_DATA SHOWN:_
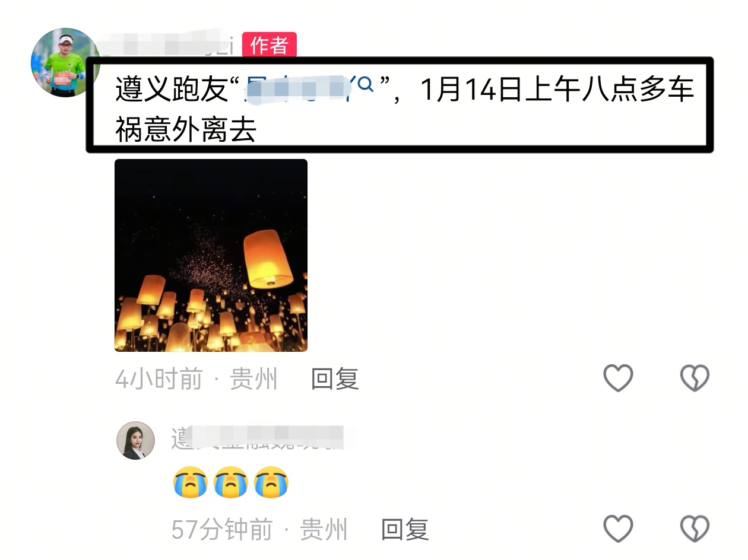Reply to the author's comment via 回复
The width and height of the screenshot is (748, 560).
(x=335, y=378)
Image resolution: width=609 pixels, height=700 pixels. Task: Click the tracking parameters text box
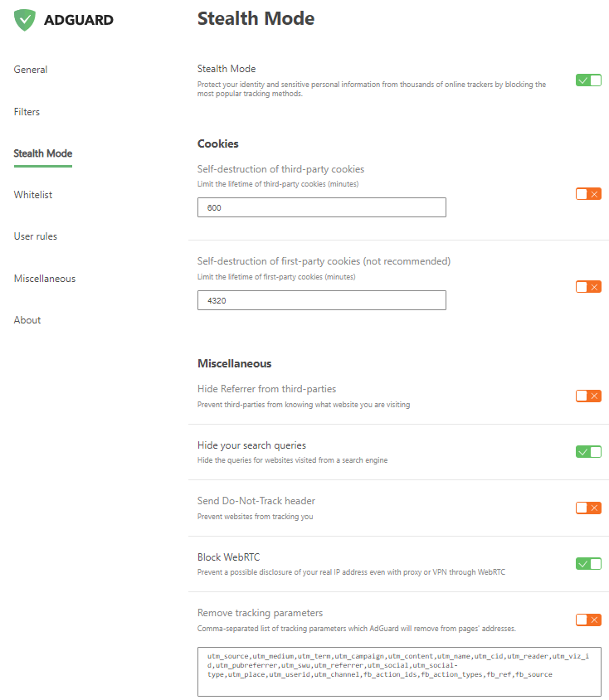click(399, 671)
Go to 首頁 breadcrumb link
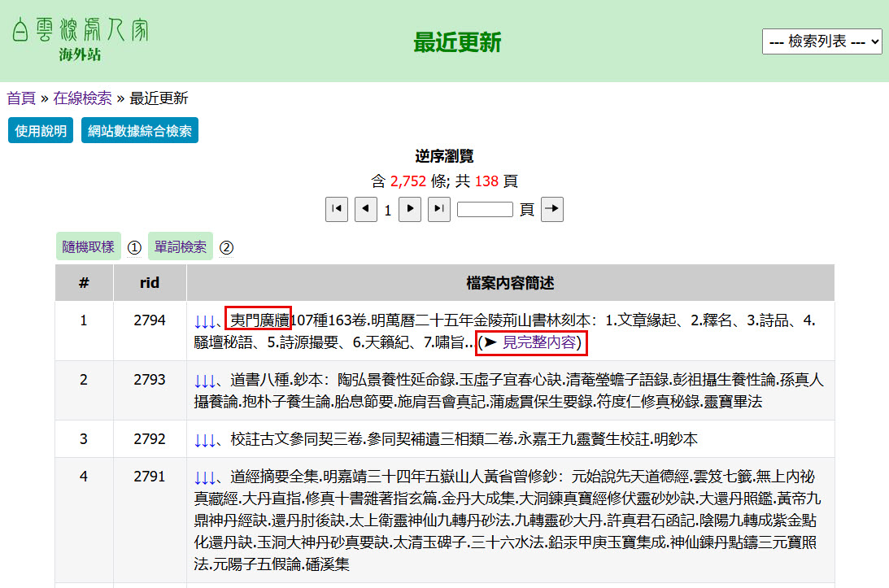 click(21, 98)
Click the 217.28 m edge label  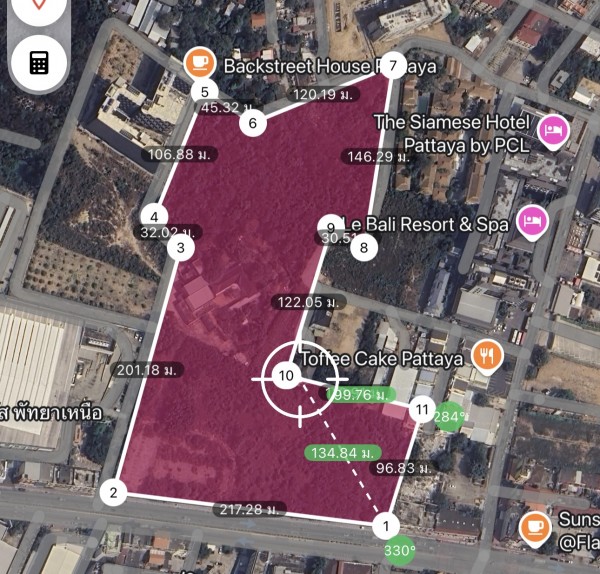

_WHAT IS EXPECTED:_ Starting with the line that holds "Go to 首頁 breadcrumb link", reproduce exactly each line up to and including the last line of the material above, and drop the pictures.

_TASK SOLUTION:_
Go to 首頁 breadcrumb link
 click(21, 98)
Click the 217.28 m edge label  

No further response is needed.